Why would Apple purchase a non profit foundation? How would that even work?
Best they could do with Open Source software would be to "branch it off", if they wanted to roll it into a paid software suite (like, with FCP/Logic/Motion/etc.)...

But...! Including it as pre-loaded software with every ASi Mac sold couldn't hurt to make folks getting into 3D take a look at the Mac platform...?

Mac mini (Pro) with a M1X SoC, 64GB RAM, & 32-core GPU running Blender would seem like a pretty potent little personal 3D workstation...

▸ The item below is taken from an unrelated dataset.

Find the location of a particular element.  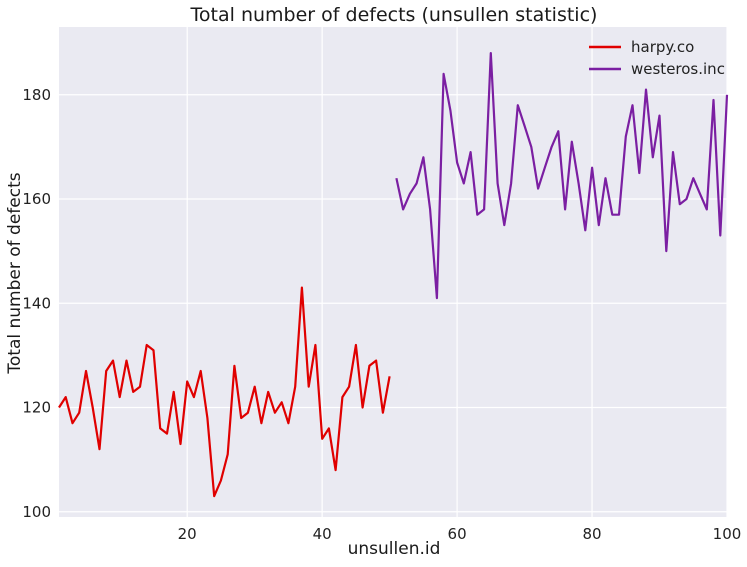

x-tick-label: 80 is located at coordinates (592, 534).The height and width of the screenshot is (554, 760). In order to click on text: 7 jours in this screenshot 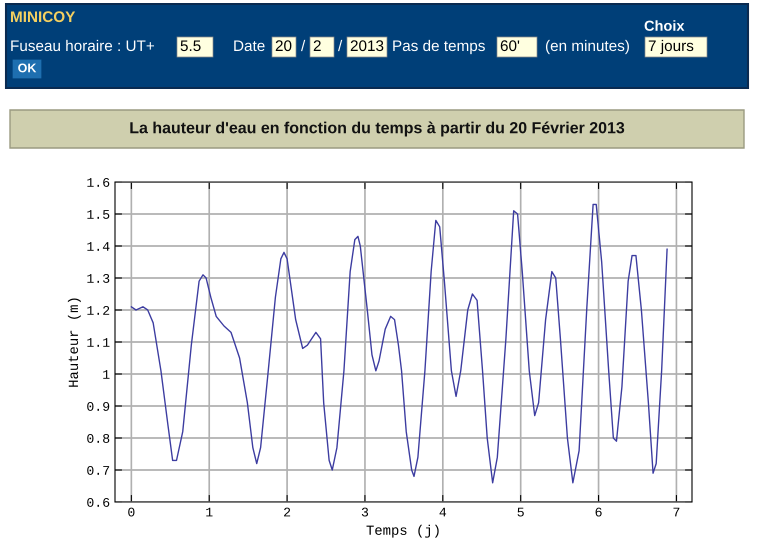, I will do `click(671, 47)`.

And every time you get a new Mac mini, the old one gets plugged into the 10 Gigabit Ethernet renderfarm...! ;^p
 
Best they could do with Open Source software would be to "branch it off", if they wanted to roll it into a paid software suite (like, with FCP/Logic/Motion/etc.)...
They could only do that if they wanted to make those suites Open Source as well. Blender is GPL (not LGPL) so there isn't a clause in the license allowing linking from non-open code. The only way they could potentially do it without opening their own code is to have separate binaries that "talk" over a communication socket so that there isn't any direct linking of the binaries. That would mean having to serialize and de-serialize all the data you wanted to communicate and would introduce a lot of overhead.

(Edit: this is if they were trying to introduce blender functionality IN those apps. If they just wanted to distribute it WITH those apps, they could. But, they could do that now anyway.)